We intentionally suppressed the time stamps to discourage trolling or crapflooding.
My thoughts are that if we allow posting, we must allow moderation during the same window.
Write an email.
If someone posts early, they will be seen by more people. So if they troll, they will be moderated down. Repeated down mods lowers your starting score, and your chance to mod.
Certainly it could be done. But its a lot harder then you're making it seem. Sure, the $5 for a Slashdot subscription is negligible, but crafting a troll that would escape moderation, especially when placed under increased visibility that posting during this window would cause, well lets just say its not going to work any better than it already does.
I guess my point is that if this could happen, it is already. Changing post times won't really matter much. In fact, I think it could seriously improve posting.
The Karma Bonus is a good example- using it increases the chance that you will be moderated down. This creates a balance: Use it properly, or you will get moderated down. If this happens enough, you loose the bonus.
If we force users to be logged in to post during the TMF Window, they are accountable for their words. They'll perhaps think twice. And the end result will hopefully be a better discussion.
I'm not opposed to a peer review of the homepage stories, but why add some clumsy oversimplified webform when its just better to send a message!
That is the problem that I avoid like the plague.
Half our posts are AC. Of the logged in users, it'll be interesting to see what % of them both post & subscribe.
My point is that if there are only 1000 users who Login, Post Logged in, and Subscribe, then that 20 minute window could be awful quiet... not fun for anyone.
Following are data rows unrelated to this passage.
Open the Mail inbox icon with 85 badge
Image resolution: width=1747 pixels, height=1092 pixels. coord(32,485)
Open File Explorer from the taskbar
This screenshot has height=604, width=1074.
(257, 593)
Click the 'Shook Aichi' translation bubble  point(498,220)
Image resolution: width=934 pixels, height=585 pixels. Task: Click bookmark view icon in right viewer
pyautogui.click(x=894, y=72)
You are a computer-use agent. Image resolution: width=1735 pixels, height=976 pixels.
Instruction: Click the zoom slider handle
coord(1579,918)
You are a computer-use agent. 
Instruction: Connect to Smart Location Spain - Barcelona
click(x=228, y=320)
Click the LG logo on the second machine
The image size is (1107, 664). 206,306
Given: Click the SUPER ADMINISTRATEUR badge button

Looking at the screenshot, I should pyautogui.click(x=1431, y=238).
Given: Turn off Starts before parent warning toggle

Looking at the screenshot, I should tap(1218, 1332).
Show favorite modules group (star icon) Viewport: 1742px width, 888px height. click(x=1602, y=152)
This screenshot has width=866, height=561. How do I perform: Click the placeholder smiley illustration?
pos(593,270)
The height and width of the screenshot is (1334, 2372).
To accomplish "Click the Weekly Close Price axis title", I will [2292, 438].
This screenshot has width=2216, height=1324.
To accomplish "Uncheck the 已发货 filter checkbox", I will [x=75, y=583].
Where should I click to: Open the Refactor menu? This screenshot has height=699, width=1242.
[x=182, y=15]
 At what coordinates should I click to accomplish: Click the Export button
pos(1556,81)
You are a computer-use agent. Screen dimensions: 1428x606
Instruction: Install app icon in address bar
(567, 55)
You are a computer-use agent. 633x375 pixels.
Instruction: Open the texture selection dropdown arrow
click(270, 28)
I don't know, it'll really depend on the % of active logged in posters who are also subscribers. That number is going to change dramatically over the next week since our subscriber numbers obviously spiked yesterday.
As for the rest, well we can always just disagree ;)
We love patches. But especially for anything relating to the homepage display time generation, and moderation, we need to really be careful. Besides our hardware limitations, you have to think of security, and the potential for gaming of the system.
It's very tricky and we screw up a lot. But I gotta admit, I find it frusterating when people say they don't like something and propose something that clearly would be better... but there's no way we could computationally do it given our hardware limitations.
Fortunately hardware keeps getting cheaper. If Slashdot keeps surviving, we'll need to constatnly upgrade the databases... and that means more cycles for features!
Right. I think that this is the biggest argument for allowing posts during TMF. But posts during that window will need disclaimers during posting telling posters that the story could be rejected at any time... and users will be able to assign scoring bonus/penalties to early comments.
Well in all fairness, that FAQ is way out of date. We've got 3-4 databases now, and a dozen webheads, plus numerous machines relating to development not in there. If weeks were longer, the FAQ would be more up to date ;)
Yes, whatever, and Yes. But you'll have to wait a bit for that ;)
No way, we're money grubbing whores. Karma for Kash! I can see the bumper stickers already.... I'd totally do it if we had the time. If only to prove to people that karma is not important! Next time I guess I'll have to remember to amplify the sarcasm too.
I would like to tie scores into some sort of delta since posting to sort of normalize scores over time. 1 mod point used on a comment posted 12 hours after the story goes live probably means as much as 2 mod points used 1 hour after the story posted, simply because of the number of eyeballs involved.
As for more stories, we've definitely stepped up teh story posting in the last year, but I don't know how much more we really want to stretch it. When we have good stories we always post them... at some point tho, more stories means a quality hit.